Synopsis for Topology


Number of lectures: 16 HT

Course Description

Overview

The ideas, concepts and constructions in general topology arose from extending the notions of continuity and convergence on the real line to more general spaces. The first class of general spaces to be studied in this way were metric spaces, a class of spaces which includes many of the spaces used in analysis and geometry. Metric spaces have a distance function which allows the use of geometric intuition and gives them a concrete feel. They allow us to introduce much of the vocabulary used later and to understand the formulation of continuity which motivates the axioms in the definition of an abstract topological space.

The axiomatic formulation of a topology leads to topological proofs of simplicity and clarity often improving on those given for metric spaces using the metric and sequences. There are many examples of topological spaces which do not admit metrics and it is an indication of the naturality of the axioms that the theory has found so many applications in other branches of mathematics and spheres in which mathematical language is used.

Learning Outcomes

The outcome of the course is that a student should understand and appreciate the central results of general topology and metric spaces, sufficient for the main applications in geometry, number theory, analysis and mathematical physics, for example.

Synopsis

Metric spaces. Examples to include metrics derived from a norm on a real vector space, particularly $ l^1 $, $ l^2 $, $ l^{\infty} $ norms on $ \mathbb{R}^n $, the $ sup $ norm on the bounded real-valued functions on a set, and on the bounded continuous real-valued functions on a metric space. Continuous functions $ (\epsilon, \delta $ definition). Uniformly continuous functions; examples to include Lipschitz functions and contractions. Open balls, open sets, accumulation points of a set. Completeness (but not completion). Contraction Mapping Theorem. Completeness of the space of bounded real-valued functions on a set, equipped with the $ sup $ norm, and the completeness of the space of bounded continuous real-valued functions on a metric space, equipped with the $ sup $ metric. [3 lectures].

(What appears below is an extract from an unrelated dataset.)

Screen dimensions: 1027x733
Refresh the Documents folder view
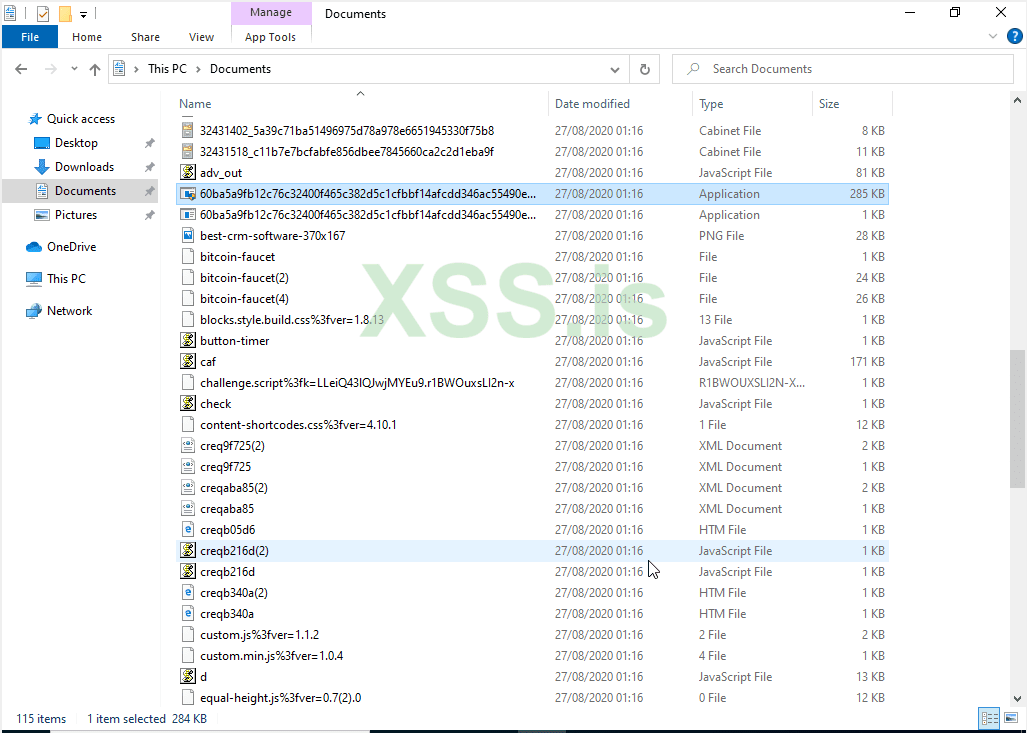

Axiomatic definition of an abstract topological space in terms of open sets. Continuous functions, homeomorphisms. Closed sets. Accumulation points of sets. Closure of a set $ (\bar{A}=A $ together with its accumulation points). Interior of a set. Continuity if $ f(\bar{A}) \subseteq \overline{f(A)} $. Examples to include metric spaces (definition of topological equivalence of metric spaces), discrete and indiscrete topologies, subspace topology, cofinite topology, quotient topology. Base of a topology. Product topology on a product of two spaces and continuity of projections. Hausdorff topology. [5 lectures]

Connected spaces: closure of a connected space is connected, union of connected sets is connected if there is a non-empty intersection, continuous image of a connected space is connected. Path-connectedness implies connectedness. Connected open subset of a normed vector space is path-connected. [2 lectures]

Compact sets, closed subset of a compact set is compact, compact subset of a Hausdorff space is closed. Heine-Borel Theorem in $ \mathbb{R}^n $. Product of two compact spaces is compact. A continuous bijection from a compact space to a Hausdorff space is a homeomorphism. Equivalence of sequential compactness and abstract compactness in metric spaces. [4 lectures]

Further discussion of quotient spaces explaining some simple classical geometric spaces such as the torus and Klein bottle. [2 lectures]


Reading List

  1. W. A. Sutherland, Introduction to Metric and Topological Spaces (Oxford University Press, 1975). Chapters 2-6, 8, 9.1-9.4.
    (New edition to appear shortly.)
  2. J. R. Munkres, Topology, A First Course (Prentice Hall, 1974), chapters 2, 3, 7.

Further Reading

  1. B. Mendelson, Introduction to Topology (Allyn and Bacon, 1975). (cheap paperback edition available).
  2. G. Buskes, A. Van Rooij, Topological Spaces (Springer, 1997).
  3. N. Bourbaki, General Topology (Springer, 1998).
  4. J. Dugundji, Topology (Allyn and Bacon, 1966), chapters 3, 4, 5, 6, 7, 9, 11. [Although out of print, available in some libraries.]